## begin INPUT DATA

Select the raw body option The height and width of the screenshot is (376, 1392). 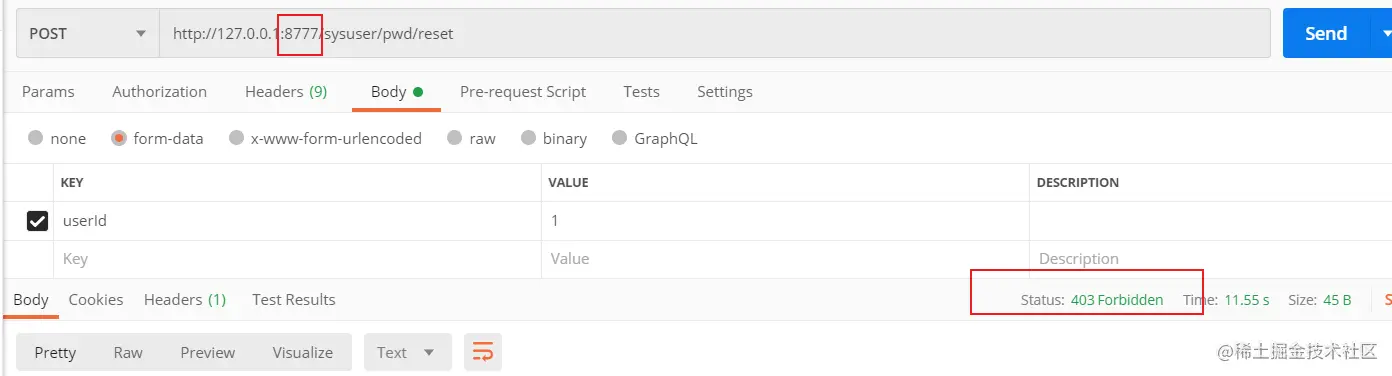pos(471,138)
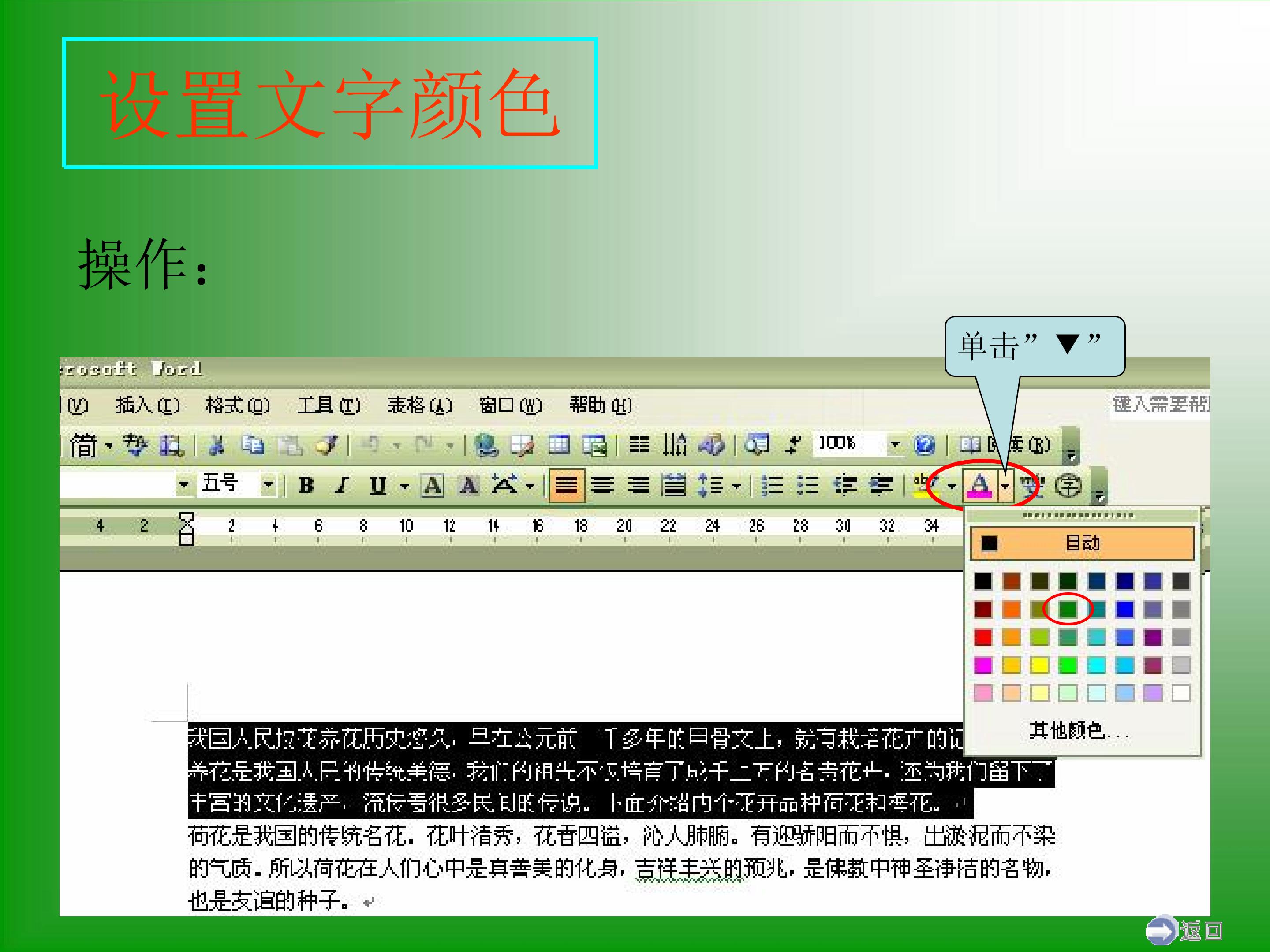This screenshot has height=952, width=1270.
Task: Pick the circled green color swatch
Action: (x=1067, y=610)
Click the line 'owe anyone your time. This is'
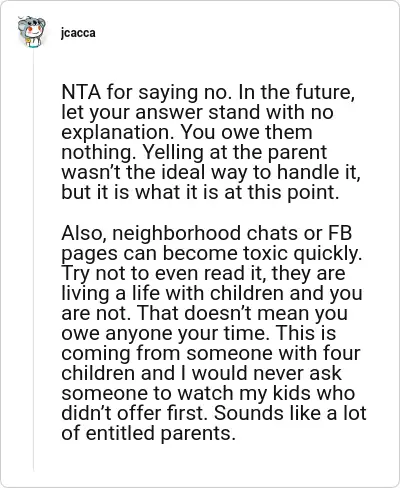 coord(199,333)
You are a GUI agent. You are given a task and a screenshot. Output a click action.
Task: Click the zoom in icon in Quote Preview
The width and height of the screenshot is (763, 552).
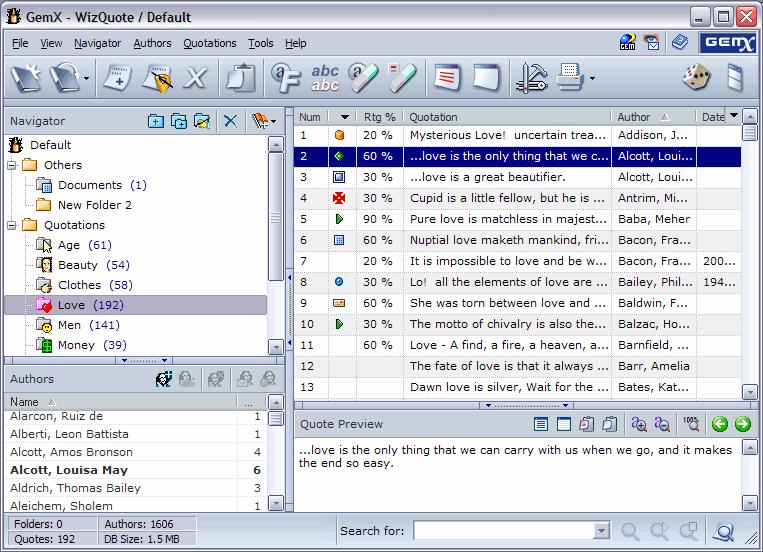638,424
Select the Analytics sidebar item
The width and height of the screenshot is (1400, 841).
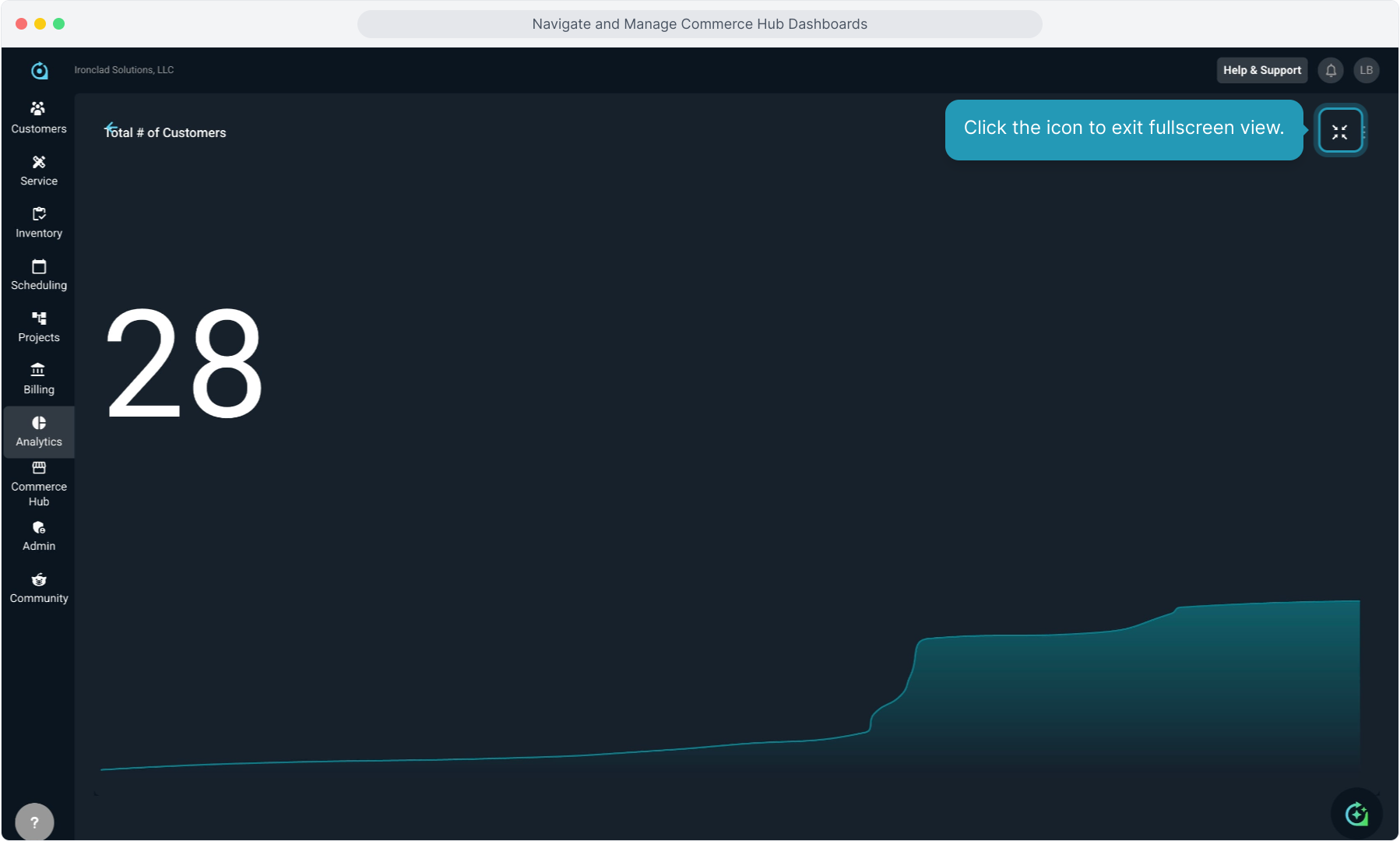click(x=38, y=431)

## end INPUT DATA

## WORK TO BE COMPLETED
Convert the items from the line containing "Select the Analytics sidebar item" through the end of the items into a two-column CSV with the columns instruction and response. Give one row per item, with its text and its answer each in a single quoted field and line breaks replaced by spaces, and leave the pictures out.

## THE RESULT
instruction,response
"Select the Analytics sidebar item The width and height of the screenshot is (1400, 841).","click(x=38, y=431)"